[Stored data]

____________________

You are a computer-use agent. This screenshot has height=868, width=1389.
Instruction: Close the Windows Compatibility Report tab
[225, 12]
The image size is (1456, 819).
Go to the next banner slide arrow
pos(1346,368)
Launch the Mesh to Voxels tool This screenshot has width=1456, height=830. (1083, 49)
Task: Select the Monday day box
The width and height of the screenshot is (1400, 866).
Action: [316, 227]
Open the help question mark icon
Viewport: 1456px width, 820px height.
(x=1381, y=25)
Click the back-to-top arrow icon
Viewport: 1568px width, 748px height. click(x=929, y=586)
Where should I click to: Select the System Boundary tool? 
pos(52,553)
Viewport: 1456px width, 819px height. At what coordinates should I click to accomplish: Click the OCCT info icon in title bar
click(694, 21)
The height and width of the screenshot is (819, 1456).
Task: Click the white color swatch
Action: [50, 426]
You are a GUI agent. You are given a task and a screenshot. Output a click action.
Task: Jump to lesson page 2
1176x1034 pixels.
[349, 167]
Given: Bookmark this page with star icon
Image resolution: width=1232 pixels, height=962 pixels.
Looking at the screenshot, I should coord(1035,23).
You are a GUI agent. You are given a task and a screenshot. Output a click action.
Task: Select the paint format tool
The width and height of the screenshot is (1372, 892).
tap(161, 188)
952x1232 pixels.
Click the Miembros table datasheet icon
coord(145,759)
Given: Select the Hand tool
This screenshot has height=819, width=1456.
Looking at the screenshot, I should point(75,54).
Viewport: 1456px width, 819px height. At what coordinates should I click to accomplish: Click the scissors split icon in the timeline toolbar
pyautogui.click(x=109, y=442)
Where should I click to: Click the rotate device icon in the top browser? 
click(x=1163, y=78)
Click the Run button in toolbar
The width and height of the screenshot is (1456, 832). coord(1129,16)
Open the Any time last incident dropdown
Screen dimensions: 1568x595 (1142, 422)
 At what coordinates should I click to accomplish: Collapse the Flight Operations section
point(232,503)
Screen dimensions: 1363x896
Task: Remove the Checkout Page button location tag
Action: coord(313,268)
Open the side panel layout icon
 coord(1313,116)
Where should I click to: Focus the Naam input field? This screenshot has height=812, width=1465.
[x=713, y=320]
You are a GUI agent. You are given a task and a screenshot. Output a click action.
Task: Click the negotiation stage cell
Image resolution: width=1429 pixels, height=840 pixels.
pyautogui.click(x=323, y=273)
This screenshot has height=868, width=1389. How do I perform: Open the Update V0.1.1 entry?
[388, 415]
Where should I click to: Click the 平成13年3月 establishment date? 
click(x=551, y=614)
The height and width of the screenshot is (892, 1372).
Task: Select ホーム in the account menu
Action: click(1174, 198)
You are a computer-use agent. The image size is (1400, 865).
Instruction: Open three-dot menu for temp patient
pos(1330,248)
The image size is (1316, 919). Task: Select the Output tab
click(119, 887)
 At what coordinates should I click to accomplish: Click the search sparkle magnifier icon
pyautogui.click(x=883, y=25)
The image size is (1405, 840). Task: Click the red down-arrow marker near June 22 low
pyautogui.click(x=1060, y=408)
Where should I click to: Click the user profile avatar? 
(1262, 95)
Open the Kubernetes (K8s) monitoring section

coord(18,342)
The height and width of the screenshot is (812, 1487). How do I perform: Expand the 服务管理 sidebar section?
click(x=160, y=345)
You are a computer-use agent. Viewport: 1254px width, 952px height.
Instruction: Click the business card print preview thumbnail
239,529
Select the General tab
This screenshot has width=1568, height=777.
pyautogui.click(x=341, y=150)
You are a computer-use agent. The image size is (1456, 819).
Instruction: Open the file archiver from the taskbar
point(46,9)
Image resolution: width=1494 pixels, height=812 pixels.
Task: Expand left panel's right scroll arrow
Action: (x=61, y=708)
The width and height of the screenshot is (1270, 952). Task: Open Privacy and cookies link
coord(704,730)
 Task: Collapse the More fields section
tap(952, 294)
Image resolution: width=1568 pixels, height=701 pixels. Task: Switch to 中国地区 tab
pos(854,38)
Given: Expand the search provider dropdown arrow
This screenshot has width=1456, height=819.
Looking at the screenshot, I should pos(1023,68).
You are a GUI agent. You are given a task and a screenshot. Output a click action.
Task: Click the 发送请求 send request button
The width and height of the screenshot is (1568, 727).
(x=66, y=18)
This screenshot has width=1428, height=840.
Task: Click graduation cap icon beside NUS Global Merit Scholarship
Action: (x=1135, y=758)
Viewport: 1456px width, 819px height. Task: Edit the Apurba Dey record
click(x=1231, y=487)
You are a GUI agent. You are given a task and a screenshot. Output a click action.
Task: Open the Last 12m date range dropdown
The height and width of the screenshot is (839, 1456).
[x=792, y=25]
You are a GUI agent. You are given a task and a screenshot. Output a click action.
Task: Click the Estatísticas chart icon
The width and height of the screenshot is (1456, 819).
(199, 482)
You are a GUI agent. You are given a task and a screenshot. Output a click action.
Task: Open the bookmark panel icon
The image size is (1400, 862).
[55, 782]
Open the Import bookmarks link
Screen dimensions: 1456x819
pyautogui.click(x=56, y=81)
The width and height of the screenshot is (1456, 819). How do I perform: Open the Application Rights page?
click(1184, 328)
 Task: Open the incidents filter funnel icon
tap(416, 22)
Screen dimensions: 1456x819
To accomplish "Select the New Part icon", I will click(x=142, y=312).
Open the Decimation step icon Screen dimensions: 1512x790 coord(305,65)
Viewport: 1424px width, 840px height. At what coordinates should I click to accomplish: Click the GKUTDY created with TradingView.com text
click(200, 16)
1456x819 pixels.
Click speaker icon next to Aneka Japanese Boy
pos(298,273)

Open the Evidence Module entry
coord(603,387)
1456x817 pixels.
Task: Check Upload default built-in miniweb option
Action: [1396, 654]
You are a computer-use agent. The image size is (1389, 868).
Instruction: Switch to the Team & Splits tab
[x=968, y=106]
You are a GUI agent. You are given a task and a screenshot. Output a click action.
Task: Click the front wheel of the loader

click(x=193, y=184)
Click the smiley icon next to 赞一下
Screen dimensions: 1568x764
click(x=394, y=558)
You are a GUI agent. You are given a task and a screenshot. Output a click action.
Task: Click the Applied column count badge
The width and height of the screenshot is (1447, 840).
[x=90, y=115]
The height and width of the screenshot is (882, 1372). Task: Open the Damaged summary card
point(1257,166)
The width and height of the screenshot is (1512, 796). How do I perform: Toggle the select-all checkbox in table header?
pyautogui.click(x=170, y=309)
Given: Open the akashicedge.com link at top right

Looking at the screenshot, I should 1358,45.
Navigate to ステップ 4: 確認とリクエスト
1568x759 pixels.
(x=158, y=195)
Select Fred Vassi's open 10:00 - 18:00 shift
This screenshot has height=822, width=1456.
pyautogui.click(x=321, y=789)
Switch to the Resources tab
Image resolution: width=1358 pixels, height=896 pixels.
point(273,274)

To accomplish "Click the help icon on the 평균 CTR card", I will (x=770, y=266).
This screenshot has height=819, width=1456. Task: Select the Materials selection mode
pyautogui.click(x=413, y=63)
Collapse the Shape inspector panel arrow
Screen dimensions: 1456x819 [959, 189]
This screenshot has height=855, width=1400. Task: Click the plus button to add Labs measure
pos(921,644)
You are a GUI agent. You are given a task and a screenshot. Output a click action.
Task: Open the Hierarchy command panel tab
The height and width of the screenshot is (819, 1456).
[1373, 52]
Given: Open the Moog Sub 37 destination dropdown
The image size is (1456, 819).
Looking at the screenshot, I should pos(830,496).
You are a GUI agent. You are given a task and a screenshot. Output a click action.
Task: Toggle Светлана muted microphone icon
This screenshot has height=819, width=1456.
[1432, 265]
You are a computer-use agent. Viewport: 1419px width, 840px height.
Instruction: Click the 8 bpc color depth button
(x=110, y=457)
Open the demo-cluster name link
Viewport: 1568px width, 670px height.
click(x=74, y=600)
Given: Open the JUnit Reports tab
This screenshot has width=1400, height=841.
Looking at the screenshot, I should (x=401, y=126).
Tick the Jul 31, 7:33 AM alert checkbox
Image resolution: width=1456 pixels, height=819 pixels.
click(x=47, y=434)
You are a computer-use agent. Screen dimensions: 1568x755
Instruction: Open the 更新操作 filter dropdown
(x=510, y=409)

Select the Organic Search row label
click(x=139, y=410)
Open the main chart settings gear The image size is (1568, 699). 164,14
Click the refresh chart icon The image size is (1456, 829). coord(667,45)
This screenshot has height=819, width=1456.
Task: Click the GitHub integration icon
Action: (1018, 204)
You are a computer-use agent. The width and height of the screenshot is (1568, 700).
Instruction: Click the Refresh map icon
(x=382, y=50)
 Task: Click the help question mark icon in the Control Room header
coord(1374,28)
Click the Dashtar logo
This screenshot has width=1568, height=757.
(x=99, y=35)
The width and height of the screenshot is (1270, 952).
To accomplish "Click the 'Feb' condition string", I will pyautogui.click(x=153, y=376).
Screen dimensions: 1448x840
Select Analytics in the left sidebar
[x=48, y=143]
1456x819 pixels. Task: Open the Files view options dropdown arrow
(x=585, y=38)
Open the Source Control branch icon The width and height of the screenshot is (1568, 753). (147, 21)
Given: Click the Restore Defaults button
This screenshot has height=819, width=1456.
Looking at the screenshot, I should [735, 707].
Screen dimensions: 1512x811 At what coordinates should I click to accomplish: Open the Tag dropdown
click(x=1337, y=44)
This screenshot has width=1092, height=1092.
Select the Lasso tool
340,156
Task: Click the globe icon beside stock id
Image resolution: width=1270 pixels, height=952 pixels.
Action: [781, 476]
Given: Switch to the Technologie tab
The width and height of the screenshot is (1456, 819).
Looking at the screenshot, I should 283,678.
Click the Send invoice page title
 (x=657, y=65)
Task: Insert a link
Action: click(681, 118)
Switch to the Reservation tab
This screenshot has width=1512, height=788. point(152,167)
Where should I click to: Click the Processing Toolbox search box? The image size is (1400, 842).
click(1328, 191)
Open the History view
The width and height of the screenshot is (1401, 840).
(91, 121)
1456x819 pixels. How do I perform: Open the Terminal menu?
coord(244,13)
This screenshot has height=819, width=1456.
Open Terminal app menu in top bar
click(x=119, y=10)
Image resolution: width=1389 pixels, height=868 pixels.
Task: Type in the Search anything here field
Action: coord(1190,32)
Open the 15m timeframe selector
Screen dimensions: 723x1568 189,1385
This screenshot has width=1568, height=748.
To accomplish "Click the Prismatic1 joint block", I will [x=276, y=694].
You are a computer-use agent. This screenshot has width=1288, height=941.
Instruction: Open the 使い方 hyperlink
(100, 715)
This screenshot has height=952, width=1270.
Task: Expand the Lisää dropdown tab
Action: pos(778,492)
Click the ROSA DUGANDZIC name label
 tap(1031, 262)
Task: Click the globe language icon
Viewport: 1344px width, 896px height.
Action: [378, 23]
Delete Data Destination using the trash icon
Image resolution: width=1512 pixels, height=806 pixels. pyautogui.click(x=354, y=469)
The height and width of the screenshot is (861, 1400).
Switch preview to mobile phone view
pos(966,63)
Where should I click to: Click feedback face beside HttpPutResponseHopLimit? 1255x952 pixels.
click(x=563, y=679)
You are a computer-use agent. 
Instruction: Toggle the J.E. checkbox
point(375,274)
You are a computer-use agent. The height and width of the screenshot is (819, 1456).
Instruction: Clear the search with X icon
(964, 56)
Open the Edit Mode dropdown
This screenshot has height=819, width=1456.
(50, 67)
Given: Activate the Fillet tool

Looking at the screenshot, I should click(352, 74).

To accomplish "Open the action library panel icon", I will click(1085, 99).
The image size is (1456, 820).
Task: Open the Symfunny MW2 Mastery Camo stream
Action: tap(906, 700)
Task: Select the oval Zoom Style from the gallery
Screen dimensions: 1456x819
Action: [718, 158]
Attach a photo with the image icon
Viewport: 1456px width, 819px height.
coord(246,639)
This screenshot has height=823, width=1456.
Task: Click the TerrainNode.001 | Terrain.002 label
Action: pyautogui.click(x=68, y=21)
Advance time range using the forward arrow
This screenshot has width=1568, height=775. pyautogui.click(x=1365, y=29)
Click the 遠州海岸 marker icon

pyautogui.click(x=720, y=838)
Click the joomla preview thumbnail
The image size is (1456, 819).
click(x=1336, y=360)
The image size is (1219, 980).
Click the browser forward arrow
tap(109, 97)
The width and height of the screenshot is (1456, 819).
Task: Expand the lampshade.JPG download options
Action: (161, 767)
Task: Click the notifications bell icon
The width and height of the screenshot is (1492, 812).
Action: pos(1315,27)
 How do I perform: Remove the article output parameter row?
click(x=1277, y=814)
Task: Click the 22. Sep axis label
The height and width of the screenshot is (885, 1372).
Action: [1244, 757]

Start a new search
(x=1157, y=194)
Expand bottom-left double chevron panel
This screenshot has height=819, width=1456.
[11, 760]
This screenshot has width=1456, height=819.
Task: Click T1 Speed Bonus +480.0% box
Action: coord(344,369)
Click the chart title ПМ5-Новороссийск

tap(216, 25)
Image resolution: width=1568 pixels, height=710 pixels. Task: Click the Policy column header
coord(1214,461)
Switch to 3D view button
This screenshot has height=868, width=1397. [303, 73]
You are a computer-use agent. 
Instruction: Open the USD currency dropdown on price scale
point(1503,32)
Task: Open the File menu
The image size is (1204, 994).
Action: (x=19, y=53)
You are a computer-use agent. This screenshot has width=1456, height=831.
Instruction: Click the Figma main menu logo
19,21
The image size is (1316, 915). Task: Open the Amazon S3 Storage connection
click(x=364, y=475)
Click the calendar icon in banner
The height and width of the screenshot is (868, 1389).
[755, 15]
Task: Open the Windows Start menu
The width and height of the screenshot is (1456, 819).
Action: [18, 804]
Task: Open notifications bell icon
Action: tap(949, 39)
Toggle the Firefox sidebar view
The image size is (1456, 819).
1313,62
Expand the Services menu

____________________

All lines above that contain the word "globe" are to be copied.

Task: Click the globe icon beside stock id
Task: Click the globe language icon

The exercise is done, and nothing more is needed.